*Data section*

○ ○ ○ ○ ○

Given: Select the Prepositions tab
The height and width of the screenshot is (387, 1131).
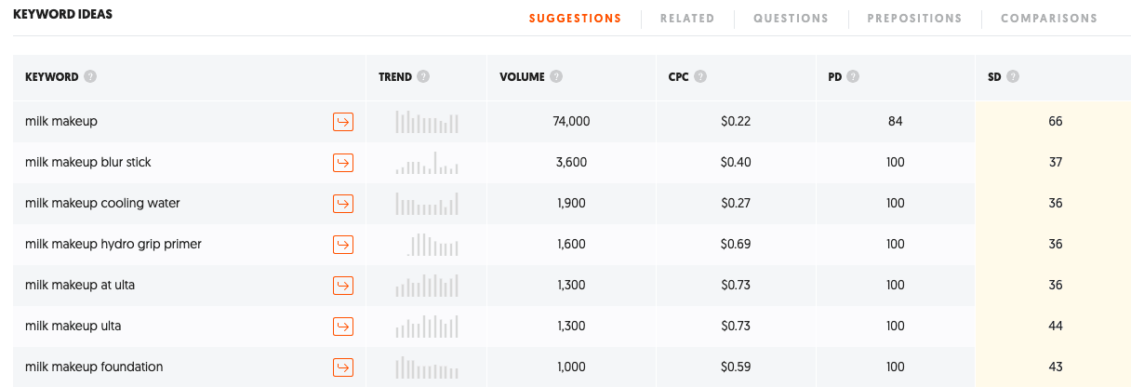Looking at the screenshot, I should (x=914, y=18).
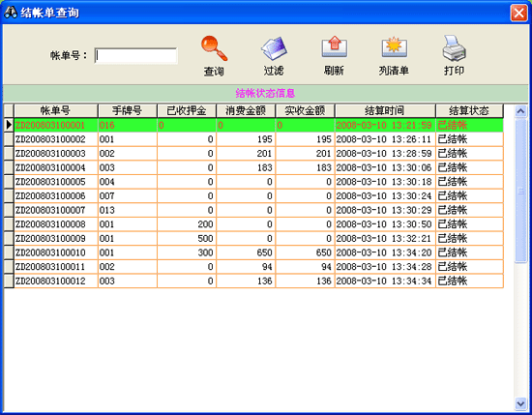The image size is (532, 415).
Task: Close the 结帐单查询 window
Action: [518, 13]

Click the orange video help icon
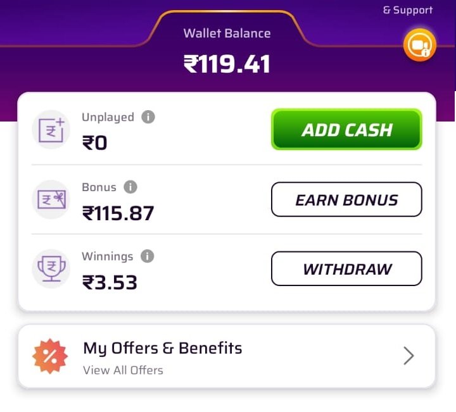(420, 46)
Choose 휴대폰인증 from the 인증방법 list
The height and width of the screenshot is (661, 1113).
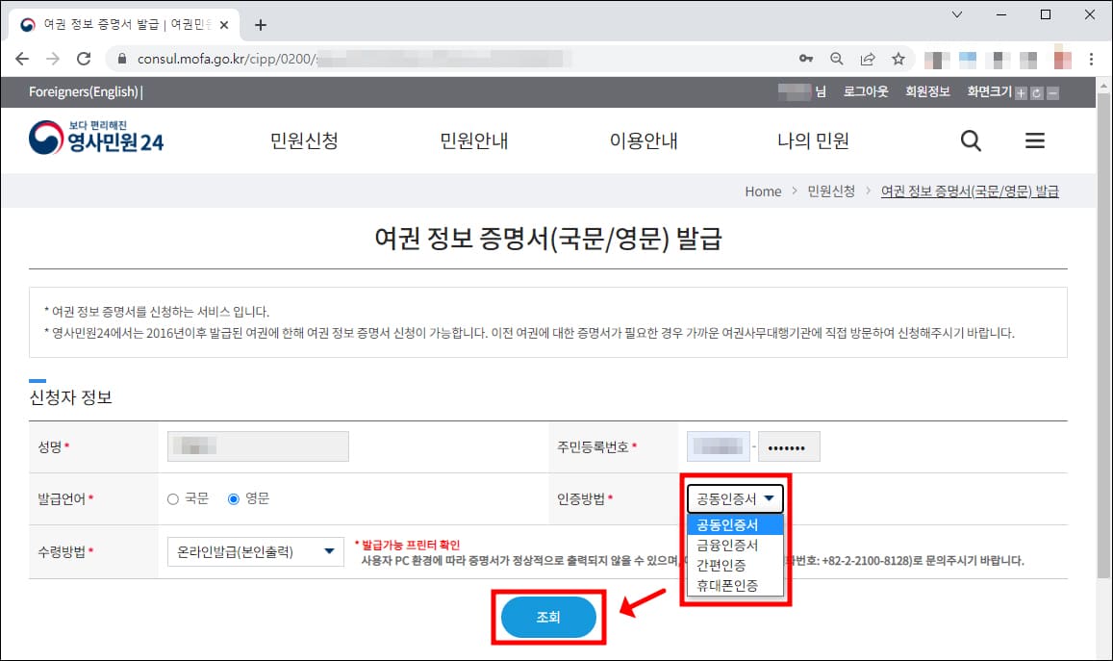(x=729, y=584)
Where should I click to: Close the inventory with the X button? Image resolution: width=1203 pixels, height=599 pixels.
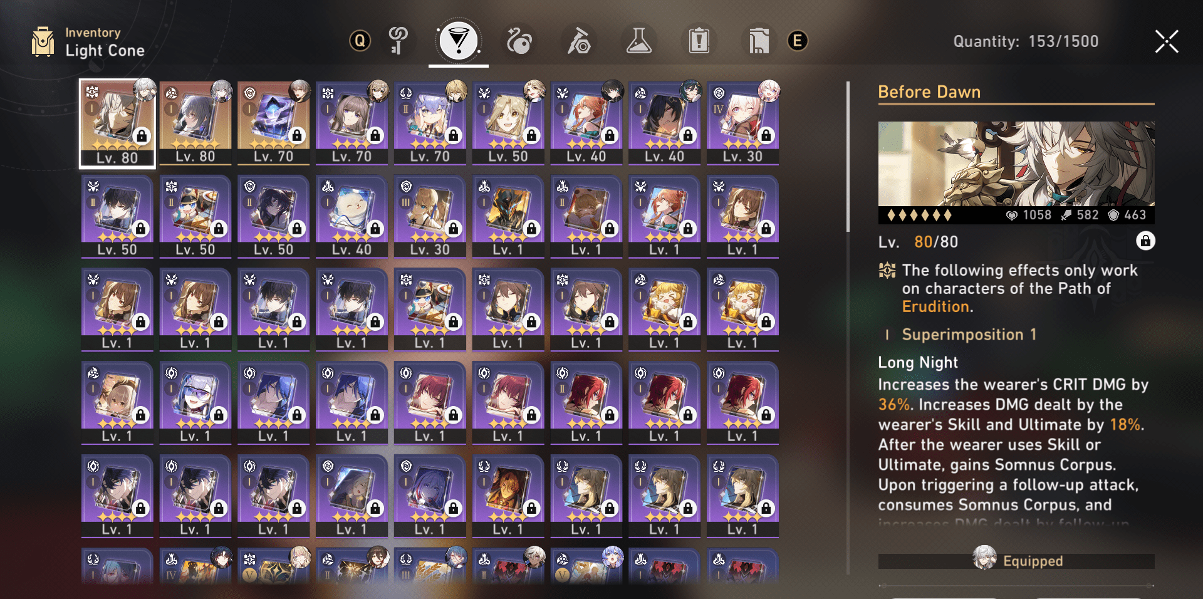tap(1167, 41)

○ ○ ○ ○ ○

*The task*
Please output the lines from the line that contains "The height and width of the screenshot is (387, 1131)." through the end of the records, both ends included, exactly and with no pictures.

*Problem solution*
The height and width of the screenshot is (387, 1131).
Looking at the screenshot, I should (x=914, y=18).
The image size is (532, 415).
Task: Close the 结帐单查询 window
Action: [518, 13]

Click the orange video help icon
(420, 46)
Choose 휴대폰인증 from the 인증방법 list
The height and width of the screenshot is (661, 1113).
(x=729, y=584)
Where should I click to: Close the inventory with the X button? Image resolution: width=1203 pixels, height=599 pixels.
tap(1167, 41)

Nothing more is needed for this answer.